All it takes is the application of critical thinking to make the far-right unravel.
The plutocracy Trump panders to knows this well. One of those plutocrats decided to actively fight against the “liberal mainstream media,” and that man was Dennis Prager.
Thus, “Prager University,” or PragerU was born.
Prager University is just fake news done well.
However, that doesn’t mean they aren’t dangerous. If you scroll through your Facebook feed, you will probably see one of their videos.
They feature a pleasant blue background with a reasonable-looking, mild-voiced narrator. Their videos’ titles usually pose questions like, “Who are the racists? Conservatives or Liberals?” and then always fall far right of center with their answer.
PragerU isn’t concerned with facts and often skirt around making any substantial claims, but they still put on academic airs to benefit the conservative platform.
To understand the videos, you must understand the man behind PragerU, and how, with enough money and slick graphics, any opinion can be made to seem reasonable.
It all started in 2011. Prager’s rise to prevalence in politics as a radio-host established him as an authority in discerning the moral character of political actors.
One certain billionaire with strange hair and a clementine-esque hue drew his attention: Donald Trump.
Believe it or not, he came out against Trump’s botched run in the 2012 election for president, releasing a column on the Jewish World Review on May 3, 2011 criticizing Trump’s speech, which was rife with profanity. In the piece Prager asserts, “the words render him unfit to be a presidential candidate, let alone president.”

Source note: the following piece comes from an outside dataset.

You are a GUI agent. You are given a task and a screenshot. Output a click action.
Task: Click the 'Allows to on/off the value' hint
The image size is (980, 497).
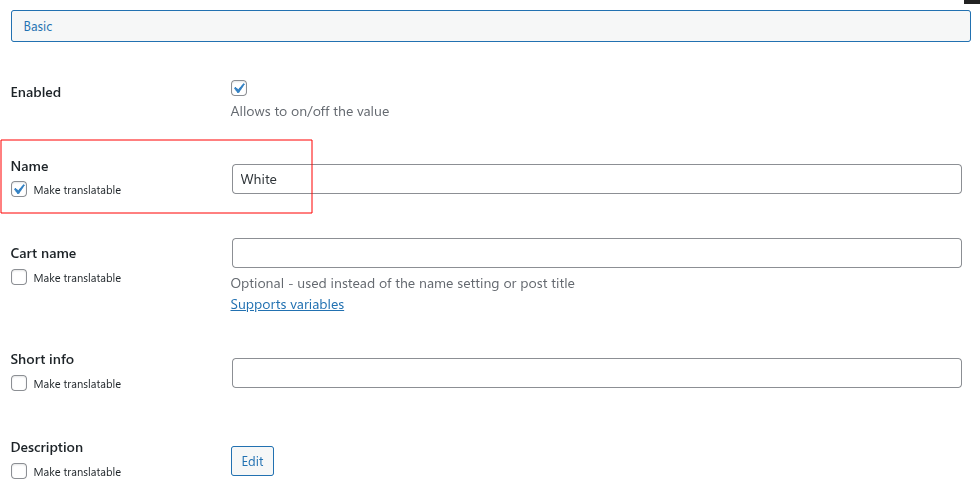[x=310, y=111]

However, five years later during the Republican primary when it was becoming increasingly apparent Trump would actually be the Republican nominee, Prager changed his tune.
Just before the general election, he took it upon himself to fund a social media campaign rivaling the Russian Facebook fake ad campaign, not in size, but in persuasiveness.
While Russia might have put out numerous ads bashing Clinton and leftist ideology, they were rather crude and overtly racist.
Most of the videos put out by PragerU were well done, using their panache to sell their views, which would have been considered radical had they portrayed them any differently.
In particular, their views on climate change are problematic.
Despite there being little to no scientific debate on whether or not climate change exists — spoiler: 90 to 100 percent of scientists believe it does according to a Dec. 14, 2016 article from Forbes — PragerU puts out videos insisting there is some matter of argument for the other side.
They say there are two groups of thought on the matter of manmade climate change, but neglect to say how small the group of scientists in dissent is.
Other videos, such as the aforementioned one on fossil fuels, present correlations as causations.
For instance, about a minute into the video on fossil fuels, the narrator presents an argument. Fossil fuel use has risen and so has access to clean water.
This must mean that the more we use fossil fuel, the cleaner our water gets.
The argument is wrong for a number of reasons.
While it is true fossil fuel use has risen, air and water quality in areas that have heightened their consumption of coal, natural gas and petroleum has gone down significantly.
The best case against this argument is China.
China has been modernizing their economy at an alarming rate and uses a lot of fossil fuels to power their cars and light up their homes, according to a Nov. 14 article from The Third Pole website.
As a consequence, their water quality has gone down significantly.
In fact, two-thirds of China’s rivers were deemed too toxic for even animals to drink, according to the South China Morning Post on Aug. 26.
However, the problem isn’t finding the data to disprove PragerU’s claims. Factual information is everywhere, and it isn’t hard to access.
Instead, it’s that those who watch and believe these videos don’t bother to check anywhere else.
Critical thinking has always been in short supply, but if people like those at PragerU get their way, the wrong information will make its way to media consumers before the facts do.
Nov. 29 — This article has been updated for accuracy.